_Work required_
Your response should contain exactly the lines running from the one with "Select Custom Fields in sidebar" to the end of the data below, both included, and no pictures.

——

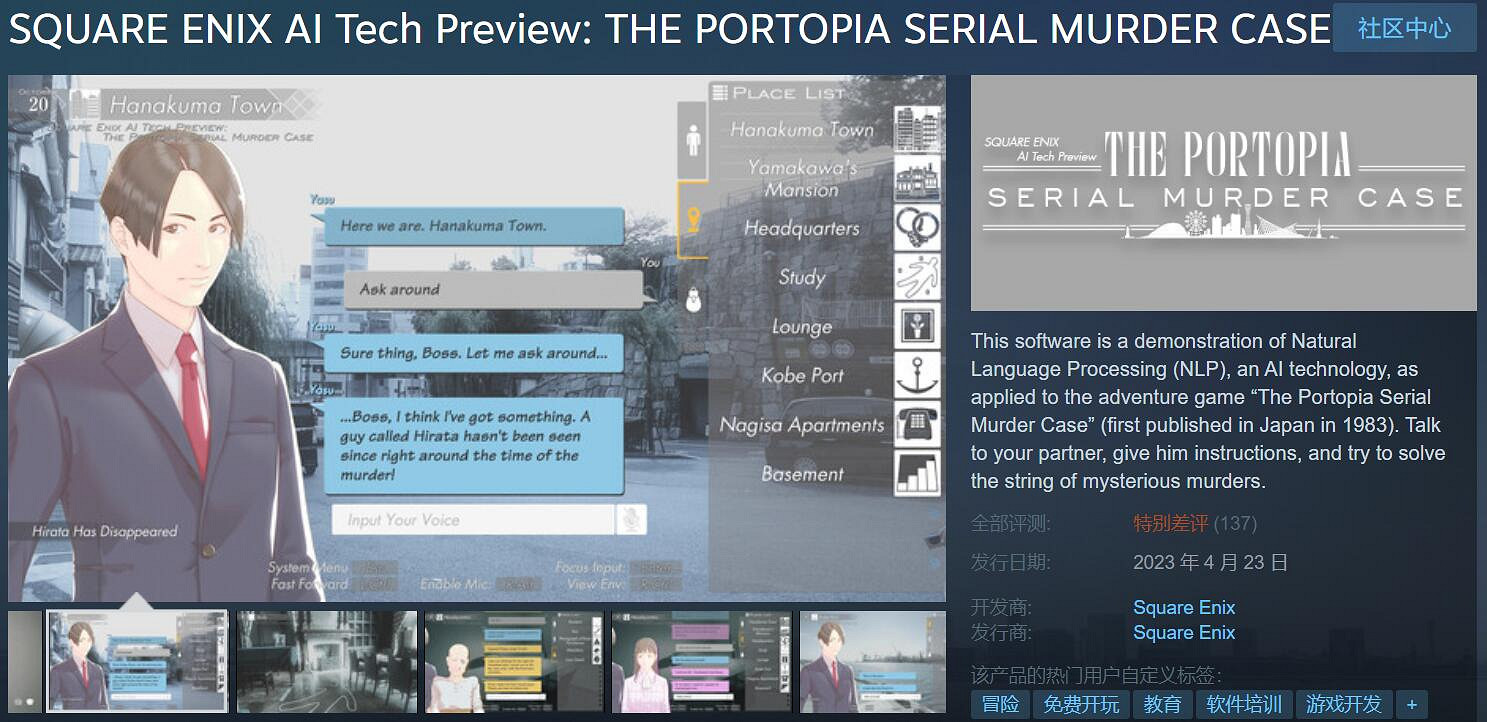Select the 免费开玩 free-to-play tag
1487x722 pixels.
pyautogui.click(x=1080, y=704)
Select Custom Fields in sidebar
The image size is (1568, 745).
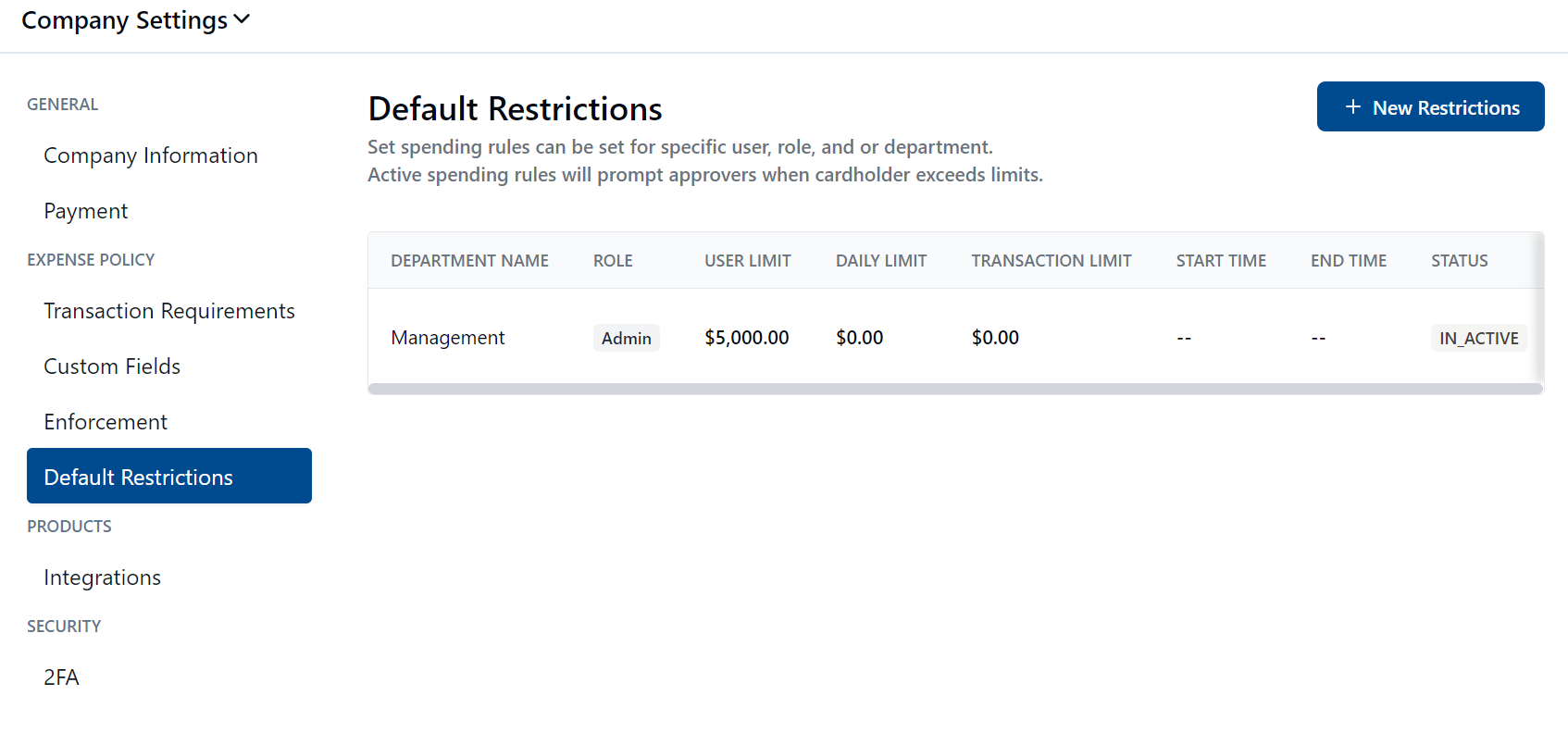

——

_Response to this exercise_
Select Custom Fields in sidebar
The image size is (1568, 745).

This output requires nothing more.